Spa (Belgique) XVIIe siècle
C'est en 1842 qu'est envoyé à Pau un "petit coffret en marqueterie d'étain et nacre sur bois d'ébène", dont l'intérieur est tendu de soie cramoisie. Estimé à la coquette somme de 264 francs, ce petit coffre est destiné à la chambre dite d'Henri d'Albret au premier étage du palais. L'attribution de ce précieux objet d'art au château de Pau alors en complète rénovation était justifiée par la présence, au centre du couvercle, d'un médaillon de laiton orné d'un buste d'Henri IV et portant la date gravée de 1607. Un tel coffret, au travail élégant et à l'effigie du roi de France et de Navarre, ne pouvait, pensait-on, qu'avoir appartenu au premier des Bourbons. De là à imaginer qu'il avait renfermé de somptueux bijoux ou des lettres d'amours du Vert galant, il n'y avait qu'un pas... qui fut souvent franchi par des commentateurs un peu trop enthousiastes !

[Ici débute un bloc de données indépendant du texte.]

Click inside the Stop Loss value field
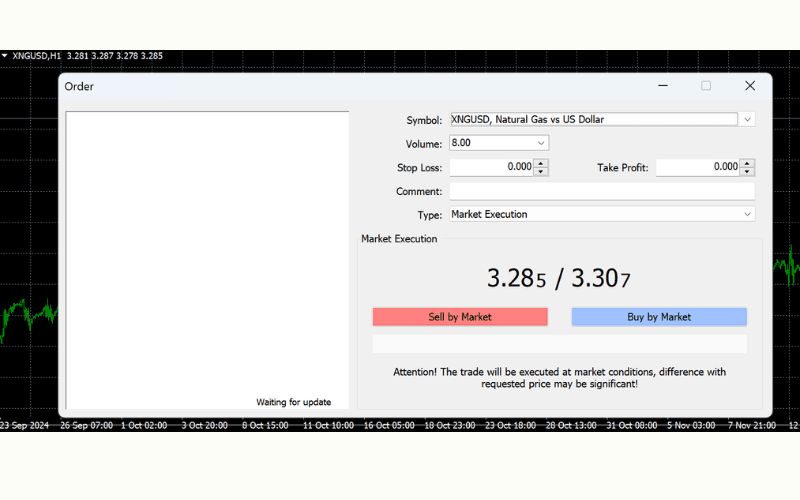 point(491,167)
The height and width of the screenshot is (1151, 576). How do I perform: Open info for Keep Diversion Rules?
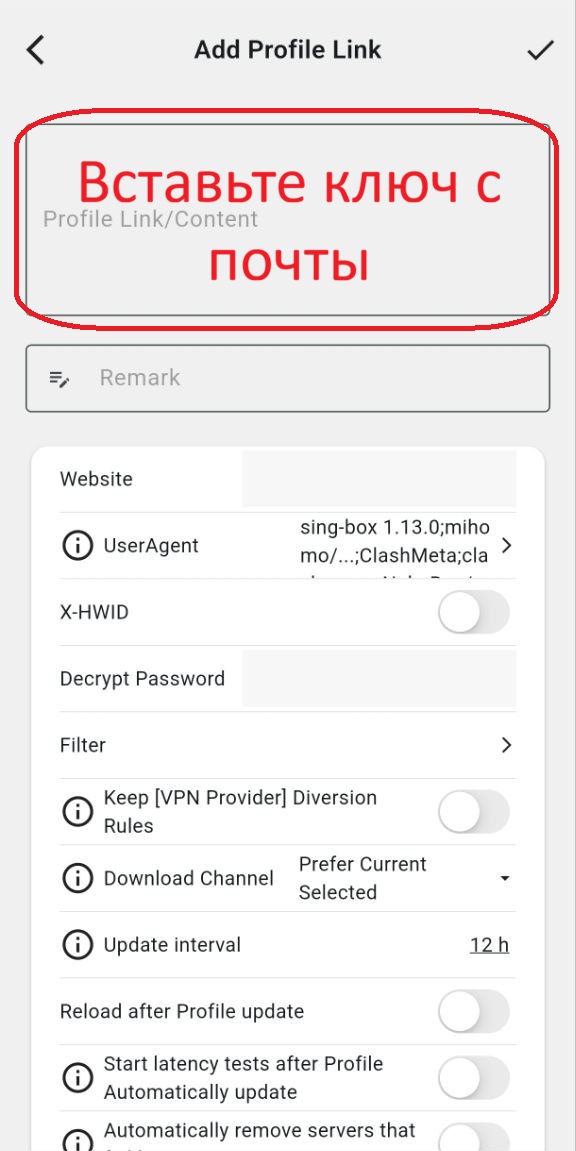coord(77,812)
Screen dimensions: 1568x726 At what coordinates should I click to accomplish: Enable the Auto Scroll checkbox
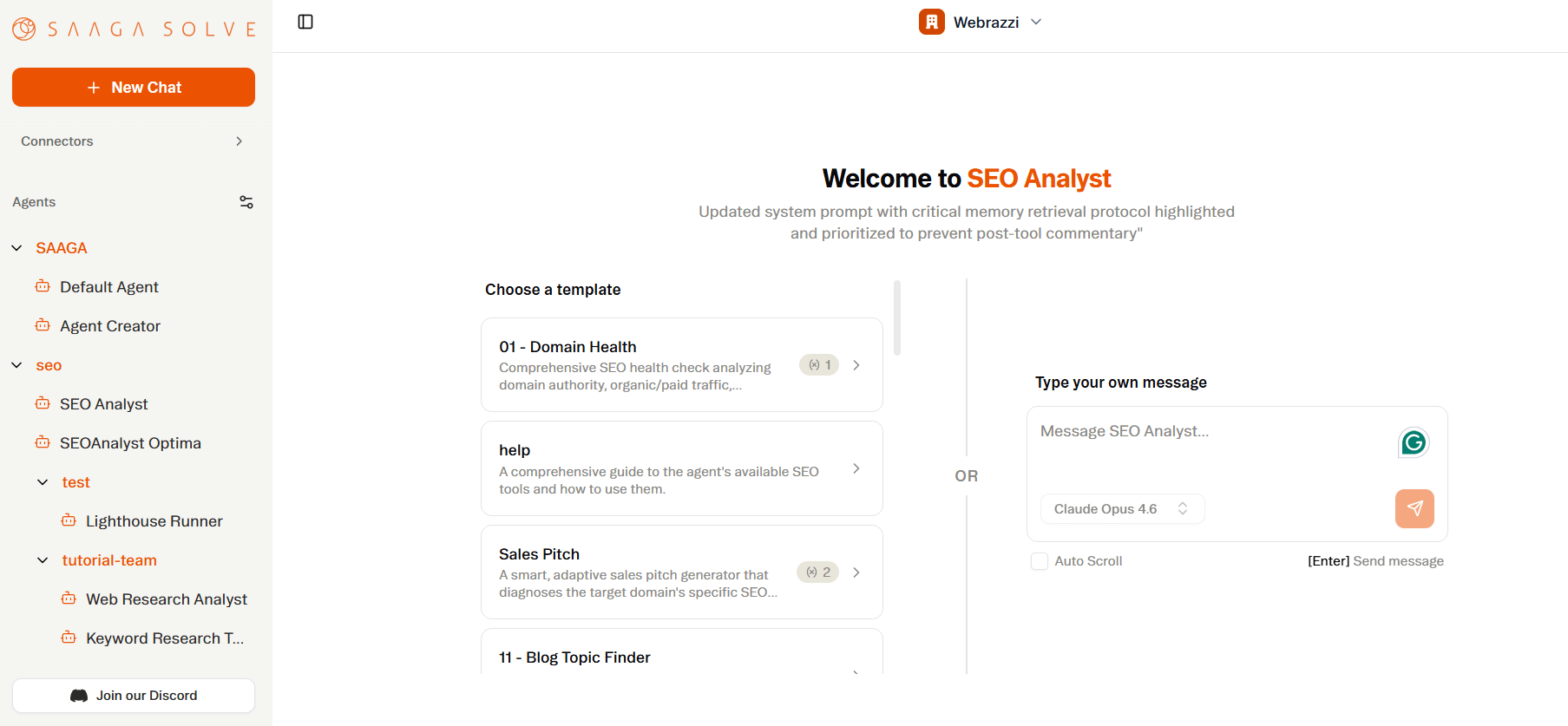tap(1040, 561)
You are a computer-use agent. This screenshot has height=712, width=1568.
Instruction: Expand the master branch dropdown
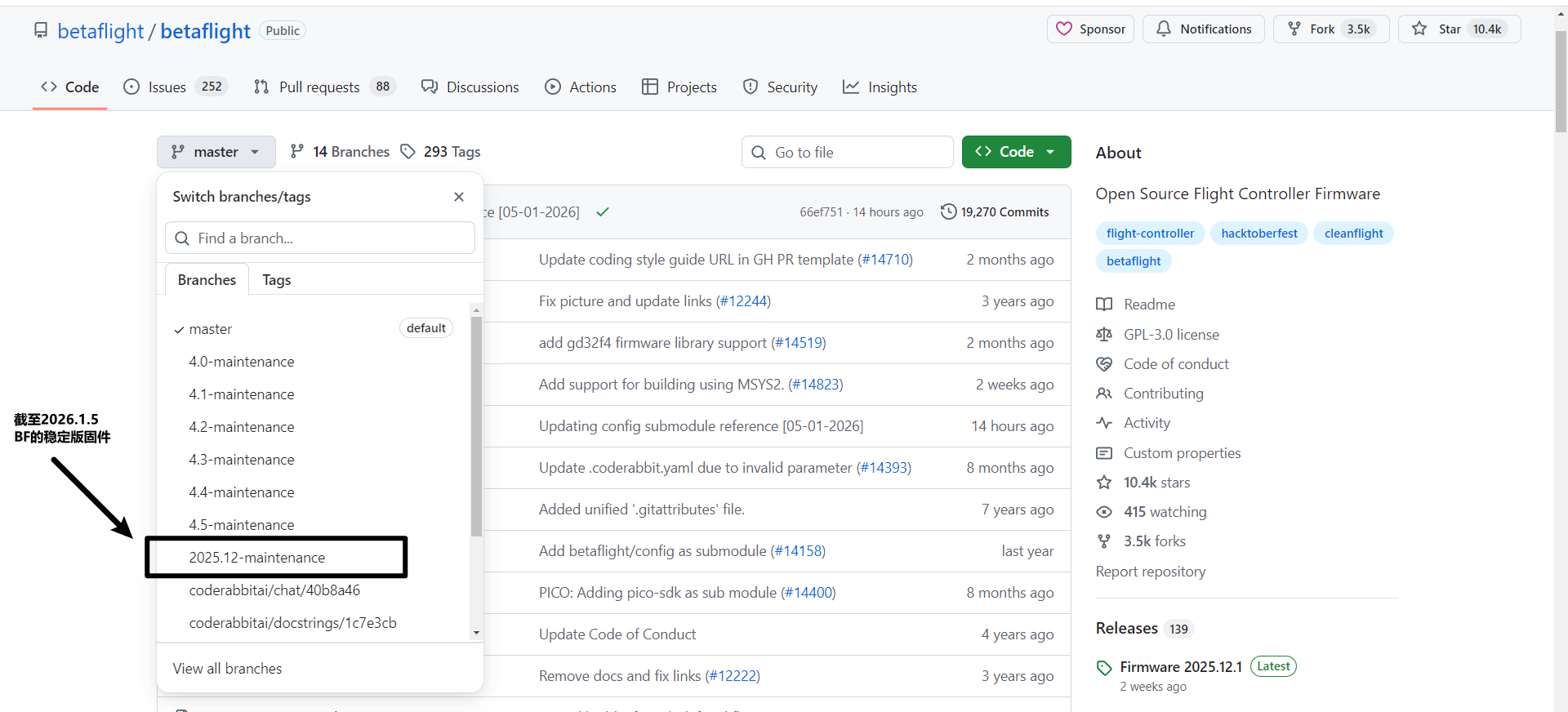(x=216, y=152)

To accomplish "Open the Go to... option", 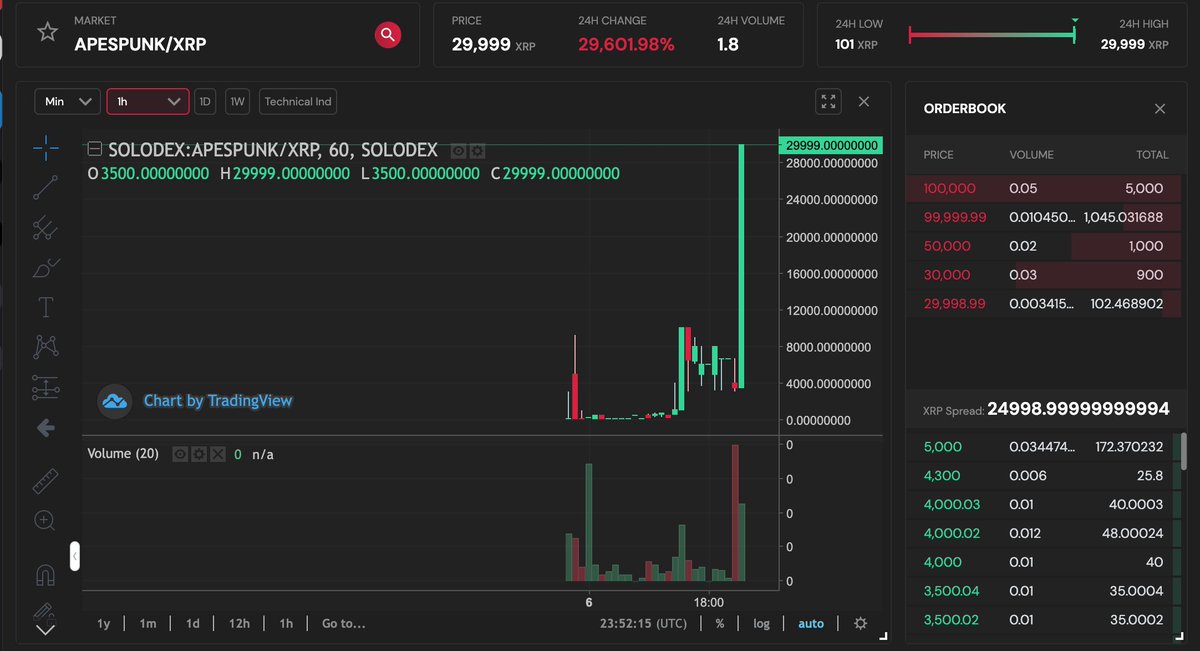I will coord(342,623).
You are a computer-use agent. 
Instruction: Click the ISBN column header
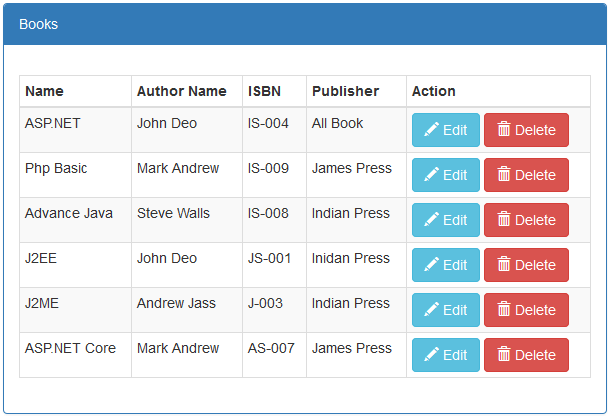tap(264, 91)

Une nouvelle fois, la restauration de l'objet a permis de faire des découvertes étonnantes. En 2011 en effet, le coffret est confié par la conservation du musée national à Céline Girault, restauratrice spécialisée dans le domaine de la tabletterie : l'artisanat de la tabletterie consiste à fabriquer de petits objets soignés, tels des échiquiers, des articles pour fumeurs, des étuis ou coffrets, par découpage, montage, assemblage, marqueterie, incrustation etc.
La restauratrice fait immédiatement le rapprochement entre ce coffret et des objets similaires fabriqués à Spa, en Belgique, aux XVIIe et XVIIIe siècles : les matériaux employés (bois de poirier noirci et non ébène, étain ou laiton, nacre), les motifs du délicat décor floral réalisé en nacre rehaussée de cires colorées (tulipe, anémone, fritillaire, œillet, jonquille), comme l'organisation de ce décor autour d'un médaillon central sur le couvercle, sont autant de caractéristiques de ce centre de production.
Elle émet donc l'hypothèse que l'intérieur du couvercle doit s'orner d'un décor en laque, comme c'est souvent le cas pour les coffrets spadois. La soie anciennement tendue à l'intérieur du coffret en masquait l'intérieur depuis plus d'un siècle et demi. Il est décidé de l'enlever. Cette opération délicate était par ailleurs justifiée par le mauvais état du tissu, très fragile et très pâli, passé du cramoisi au rose pâle, et par l'importante oxydation des semences qui avaient été utilisées pour le fixer. Apparaît alors un petit tableau en laque imitant la laque de Chine. La scène représentée est celle d'une bataille dont les protagonistes semblent porter des costumes d'inspiration orientale. Coffret et tableau de laque sont ensuite soigneusement restaurés par Céline Girault et Anne Jacquin, spécialiste des objets et mobiliers en laque.
L'origine spadoise de ce coffret est donc confirmée. Or, on sait que la fabrication des "boîtes de Spa" n'est avérée qu'à partir de 1672 et que l'ajout de "vernis façon de la Chine" n'apparaît que plus tard encore, aux alentours de 1690... Comment dans ces conditions expliquer la présence du médaillon central à l'effigie d'Henri IV et la date de 1607 ? Sans doute faut-il y voir un habile remontage du début du XIXe siècle : le buste d'Henri IV n'est pas sans évoquer le visage du roi dans la monumentale Entrée d'Henri IV à Paris, présentée par le baron Gérard au Salon de 1817 et qui orne la galerie des Batailles de Versailles depuis 1837. Il est probable que l'incrustation du médaillon et la pose de la soie cramoisie aient été réalisées au même moment. Faut-il y voir l'oeuvre de l'antiquaire qui vendit ce coffret à la couronne ?
En 1855, la présence d'un petit décor de laque dans le couvercle était encore signalée dans l'inventaire des objets et mobiliers du palais impérial ; le souvenir devait ensuite s'en perdre. Quant à l'authenticité du médaillon, elle ne devait pas être mise en doute jusqu'aux dernières décennies du XXe siècle. La décision de restaurer ce coffret et le travail réalisé par les deux restauratrices ont permis de d'affiner et même de renouveler la connaissance que l'on en avait.